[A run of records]
○ ○ ○ ○ ○

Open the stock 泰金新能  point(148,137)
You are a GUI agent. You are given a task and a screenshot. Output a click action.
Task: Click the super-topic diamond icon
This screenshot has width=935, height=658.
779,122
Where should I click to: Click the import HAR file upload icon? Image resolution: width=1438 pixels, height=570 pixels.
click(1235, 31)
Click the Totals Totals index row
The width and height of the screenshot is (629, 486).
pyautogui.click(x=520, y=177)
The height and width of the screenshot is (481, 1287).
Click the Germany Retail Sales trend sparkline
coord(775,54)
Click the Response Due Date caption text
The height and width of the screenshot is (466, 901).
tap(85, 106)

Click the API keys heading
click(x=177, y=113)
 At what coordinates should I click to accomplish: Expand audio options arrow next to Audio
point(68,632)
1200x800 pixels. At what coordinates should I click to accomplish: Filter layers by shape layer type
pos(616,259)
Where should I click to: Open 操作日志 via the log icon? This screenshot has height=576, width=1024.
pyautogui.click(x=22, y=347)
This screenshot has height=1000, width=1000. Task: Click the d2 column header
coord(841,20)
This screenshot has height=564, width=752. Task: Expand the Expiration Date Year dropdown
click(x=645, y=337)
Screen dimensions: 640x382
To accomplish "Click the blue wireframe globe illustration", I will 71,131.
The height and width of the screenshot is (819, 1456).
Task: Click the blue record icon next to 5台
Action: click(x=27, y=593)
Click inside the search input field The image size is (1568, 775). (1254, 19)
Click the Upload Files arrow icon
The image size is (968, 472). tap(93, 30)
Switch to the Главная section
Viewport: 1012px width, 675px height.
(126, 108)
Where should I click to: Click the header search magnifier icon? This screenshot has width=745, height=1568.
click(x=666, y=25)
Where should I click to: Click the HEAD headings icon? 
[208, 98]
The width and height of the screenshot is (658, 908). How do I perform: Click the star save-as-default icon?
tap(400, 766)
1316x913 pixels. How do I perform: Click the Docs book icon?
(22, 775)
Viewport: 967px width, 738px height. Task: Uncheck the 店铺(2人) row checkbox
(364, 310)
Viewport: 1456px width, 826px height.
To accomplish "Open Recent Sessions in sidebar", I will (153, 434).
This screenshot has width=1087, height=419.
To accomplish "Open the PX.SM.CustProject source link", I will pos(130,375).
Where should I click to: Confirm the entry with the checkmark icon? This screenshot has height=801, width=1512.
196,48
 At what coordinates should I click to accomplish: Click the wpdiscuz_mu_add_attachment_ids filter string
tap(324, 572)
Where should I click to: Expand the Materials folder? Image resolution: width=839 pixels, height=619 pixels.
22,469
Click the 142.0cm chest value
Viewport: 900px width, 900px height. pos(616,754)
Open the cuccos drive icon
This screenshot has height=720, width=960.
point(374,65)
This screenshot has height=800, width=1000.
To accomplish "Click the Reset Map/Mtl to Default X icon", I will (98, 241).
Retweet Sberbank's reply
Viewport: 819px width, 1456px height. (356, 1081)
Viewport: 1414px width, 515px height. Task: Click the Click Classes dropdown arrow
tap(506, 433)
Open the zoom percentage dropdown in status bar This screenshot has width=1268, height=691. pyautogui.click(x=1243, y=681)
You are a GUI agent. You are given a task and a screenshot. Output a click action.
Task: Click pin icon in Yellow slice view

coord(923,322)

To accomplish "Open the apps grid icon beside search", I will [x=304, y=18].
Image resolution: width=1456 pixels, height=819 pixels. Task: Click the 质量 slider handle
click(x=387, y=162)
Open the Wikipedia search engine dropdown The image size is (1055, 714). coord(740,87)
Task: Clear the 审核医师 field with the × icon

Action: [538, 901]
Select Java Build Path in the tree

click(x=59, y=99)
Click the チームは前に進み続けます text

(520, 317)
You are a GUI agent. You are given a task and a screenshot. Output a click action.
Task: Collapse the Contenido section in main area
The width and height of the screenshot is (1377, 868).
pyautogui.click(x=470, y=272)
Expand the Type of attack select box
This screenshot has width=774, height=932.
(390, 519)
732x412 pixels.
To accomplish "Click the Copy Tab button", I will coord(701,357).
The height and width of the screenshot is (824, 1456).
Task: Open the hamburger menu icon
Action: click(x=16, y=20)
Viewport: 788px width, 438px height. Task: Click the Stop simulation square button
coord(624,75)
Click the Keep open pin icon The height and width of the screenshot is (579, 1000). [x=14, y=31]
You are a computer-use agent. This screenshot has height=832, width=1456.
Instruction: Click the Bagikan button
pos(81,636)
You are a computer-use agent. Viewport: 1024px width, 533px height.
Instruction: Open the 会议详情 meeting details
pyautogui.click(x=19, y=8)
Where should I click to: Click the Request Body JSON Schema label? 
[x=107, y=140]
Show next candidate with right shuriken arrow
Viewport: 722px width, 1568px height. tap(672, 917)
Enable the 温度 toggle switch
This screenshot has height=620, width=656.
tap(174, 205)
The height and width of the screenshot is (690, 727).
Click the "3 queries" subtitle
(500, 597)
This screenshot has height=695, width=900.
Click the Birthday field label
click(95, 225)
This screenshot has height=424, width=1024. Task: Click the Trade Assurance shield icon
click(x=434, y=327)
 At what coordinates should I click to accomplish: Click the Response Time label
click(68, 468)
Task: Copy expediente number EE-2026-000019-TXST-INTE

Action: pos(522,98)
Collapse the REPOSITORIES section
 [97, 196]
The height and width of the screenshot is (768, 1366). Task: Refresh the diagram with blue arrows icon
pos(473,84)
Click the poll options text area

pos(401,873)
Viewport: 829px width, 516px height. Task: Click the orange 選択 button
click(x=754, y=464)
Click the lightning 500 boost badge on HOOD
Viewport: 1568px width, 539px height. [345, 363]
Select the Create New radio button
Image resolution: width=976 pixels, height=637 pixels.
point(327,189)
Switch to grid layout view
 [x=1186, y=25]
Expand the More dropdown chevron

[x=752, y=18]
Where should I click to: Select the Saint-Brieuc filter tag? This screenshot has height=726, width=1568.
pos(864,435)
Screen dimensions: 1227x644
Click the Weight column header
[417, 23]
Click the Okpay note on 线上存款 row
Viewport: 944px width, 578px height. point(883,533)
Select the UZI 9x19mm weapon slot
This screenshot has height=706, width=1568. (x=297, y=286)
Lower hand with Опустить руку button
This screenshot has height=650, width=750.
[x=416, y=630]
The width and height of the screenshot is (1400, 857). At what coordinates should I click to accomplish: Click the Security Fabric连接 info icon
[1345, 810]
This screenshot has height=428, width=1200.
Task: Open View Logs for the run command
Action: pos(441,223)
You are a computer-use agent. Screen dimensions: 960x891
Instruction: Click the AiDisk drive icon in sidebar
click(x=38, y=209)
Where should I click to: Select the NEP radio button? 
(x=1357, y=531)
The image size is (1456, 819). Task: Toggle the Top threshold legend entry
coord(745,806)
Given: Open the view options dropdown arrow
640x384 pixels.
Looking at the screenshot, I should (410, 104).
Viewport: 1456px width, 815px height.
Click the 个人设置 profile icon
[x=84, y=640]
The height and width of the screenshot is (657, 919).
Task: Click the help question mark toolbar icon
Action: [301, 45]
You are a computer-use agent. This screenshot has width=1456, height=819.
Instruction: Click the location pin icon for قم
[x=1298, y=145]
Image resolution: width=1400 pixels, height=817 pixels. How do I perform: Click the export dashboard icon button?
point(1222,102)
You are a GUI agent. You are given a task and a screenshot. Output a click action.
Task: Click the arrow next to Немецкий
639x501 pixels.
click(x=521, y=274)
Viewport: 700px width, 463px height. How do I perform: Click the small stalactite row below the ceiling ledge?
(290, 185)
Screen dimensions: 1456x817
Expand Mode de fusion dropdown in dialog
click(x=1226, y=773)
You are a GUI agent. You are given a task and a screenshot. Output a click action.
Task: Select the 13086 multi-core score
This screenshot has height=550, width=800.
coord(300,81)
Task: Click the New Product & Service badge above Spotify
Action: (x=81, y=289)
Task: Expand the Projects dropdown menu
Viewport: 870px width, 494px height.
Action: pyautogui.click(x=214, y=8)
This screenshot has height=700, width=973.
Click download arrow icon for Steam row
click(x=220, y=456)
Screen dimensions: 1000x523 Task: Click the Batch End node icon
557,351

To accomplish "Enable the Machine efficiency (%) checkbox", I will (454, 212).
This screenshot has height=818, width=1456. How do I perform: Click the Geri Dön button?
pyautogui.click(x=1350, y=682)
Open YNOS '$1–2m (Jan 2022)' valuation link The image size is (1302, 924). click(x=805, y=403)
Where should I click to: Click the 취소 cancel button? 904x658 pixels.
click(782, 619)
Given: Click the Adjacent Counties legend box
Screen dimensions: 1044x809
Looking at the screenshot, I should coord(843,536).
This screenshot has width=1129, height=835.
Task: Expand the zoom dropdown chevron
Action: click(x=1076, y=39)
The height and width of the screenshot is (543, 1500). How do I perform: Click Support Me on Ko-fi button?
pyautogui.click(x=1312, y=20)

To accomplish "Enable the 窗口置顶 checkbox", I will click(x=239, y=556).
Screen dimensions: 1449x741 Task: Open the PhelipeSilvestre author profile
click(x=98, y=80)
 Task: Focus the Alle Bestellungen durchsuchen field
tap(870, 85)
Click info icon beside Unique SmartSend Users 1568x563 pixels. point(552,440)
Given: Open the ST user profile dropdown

○ ○ ○ ○ ○

Format the part of the listing that opens with the line containing "This screenshot has width=1087, height=419." and closes with the line containing "pyautogui.click(x=470, y=272)" as a numbered list, leaving out blank lines.

1. This screenshot has width=1087, height=419.
2. To accomplish "Open the PX.SM.CustProject source link", I will pos(130,375).
3. Where should I click to: Confirm the entry with the checkmark icon? This screenshot has height=801, width=1512.
4. 196,48
5.  At what coordinates should I click to accomplish: Click the wpdiscuz_mu_add_attachment_ids filter string
6. tap(324, 572)
7. Where should I click to: Expand the Materials folder? Image resolution: width=839 pixels, height=619 pixels.
8. 22,469
9. Click the 142.0cm chest value
10. Viewport: 900px width, 900px height. pos(616,754)
11. Open the cuccos drive icon
12. This screenshot has height=720, width=960.
13. point(374,65)
14. This screenshot has height=800, width=1000.
15. To accomplish "Click the Reset Map/Mtl to Default X icon", I will (98, 241).
16. Retweet Sberbank's reply
17. Viewport: 819px width, 1456px height. (356, 1081)
18. Viewport: 1414px width, 515px height. Task: Click the Click Classes dropdown arrow
19. tap(506, 433)
20. Open the zoom percentage dropdown in status bar This screenshot has width=1268, height=691. pyautogui.click(x=1243, y=681)
21. You are a GUI agent. You are given a task and a screenshot. Output a click action.
22. Task: Click pin icon in Yellow slice view
23. coord(923,322)
24. To accomplish "Open the apps grid icon beside search", I will [x=304, y=18].
25. Image resolution: width=1456 pixels, height=819 pixels. Task: Click the 质量 slider handle
26. click(x=387, y=162)
27. Open the Wikipedia search engine dropdown The image size is (1055, 714). coord(740,87)
28. Task: Clear the 审核医师 field with the × icon
29. Action: [538, 901]
30. Select Java Build Path in the tree
31. click(x=59, y=99)
32. Click the チームは前に進み続けます text
33. (520, 317)
34. You are a GUI agent. You are given a task and a screenshot. Output a click action.
35. Task: Collapse the Contenido section in main area
36. The width and height of the screenshot is (1377, 868).
37. pyautogui.click(x=470, y=272)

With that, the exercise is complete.